To address these issues, we reason about people using a 5D representation and capture information from the full image and the motion of the scene. This holistic reasoning enables the reliable recovery of global human trajectories and subject tracking using a single-shot method. This is more reliable than multi-stage methods because the network can exploit more information to solve the task and is trained end-to-end. No hand-crafted priors are needed and the network is able to share information among modules.
Specifically, we develop TRACE, a unified one-stage method for Temporal Regression of Avatars with dynamic Cameras in 3D Environments. The architecture is inspired by BEV , which directly estimates multiple people in depth from a single image using multiple 2D maps. BEV uses a 2D map representing an imaginary, “top down”, view of the scene.

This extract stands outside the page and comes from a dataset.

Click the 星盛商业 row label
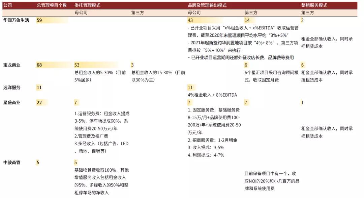Screen dimensions: 364x198 11,102
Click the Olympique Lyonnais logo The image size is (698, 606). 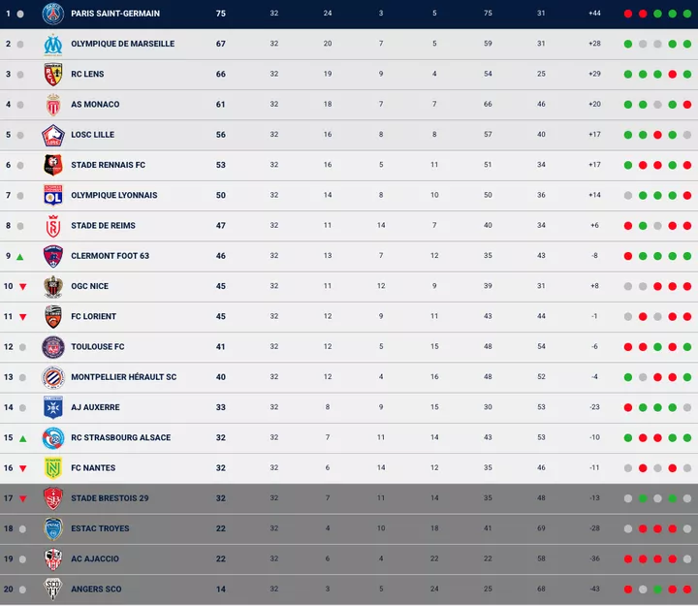click(x=52, y=195)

This is combined with an image-centric 2D map to reason about people in 3D. Our key insight is that the idea of maps can be extended to represent how people move in 3D. With this idea, TRACE introduces three new modules to holistically model 5D human states, performing multi-person temporal association, and inferring human trajectories in global coordinates; see Fig. 1.
First, to construct a holistic 5D representation of the video, we extract temporal image features by fusing single-frame feature maps from the image backbone with a temporal feature propagation module. We also compute the optical flow between adjacent frames with a motion backbone. The optical flow provides short-term motion features that carry information about the motion of the scene and the people. Second, to explicitly track human motions, we introduce a novel 3D motion offset map to establish the association of the same person across adjacent frames. This map contains a 3D offset vector at each position, which represents the difference between the 3D positions of the same subject from the previous frame to the current frame in camera coordinates. We also introduce a memory unit to keep track of subjects under long-term occlusion. Note that the 3D trajectories are built in camera space, and TRACE uses a novel world motion map that transfers the trajectories to global coordinates. At each position, this map contains a 6D vector to represent the difference between the 3D positions of the corresponding subject from the previous frame to the current frame and its 3D orientation in world coordinates. Taken together, this novel network architecture goes beyond prior work by taking information from the full video frames to address detection, pose estimation, tracking, and occlusion in a holistic network that is trained end-to-end.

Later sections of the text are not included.